- ITEMS
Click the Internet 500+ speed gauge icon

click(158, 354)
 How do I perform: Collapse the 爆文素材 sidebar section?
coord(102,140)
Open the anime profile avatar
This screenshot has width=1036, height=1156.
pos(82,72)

- EXERCISE DETAILS
Turn the material above into a numbered list, one line per item, and leave out any blank lines.

- THE RESPONSE
1. Click the Internet 500+ speed gauge icon
2. click(158, 354)
3.  How do I perform: Collapse the 爆文素材 sidebar section?
4. coord(102,140)
5. Open the anime profile avatar
6. This screenshot has width=1036, height=1156.
7. pos(82,72)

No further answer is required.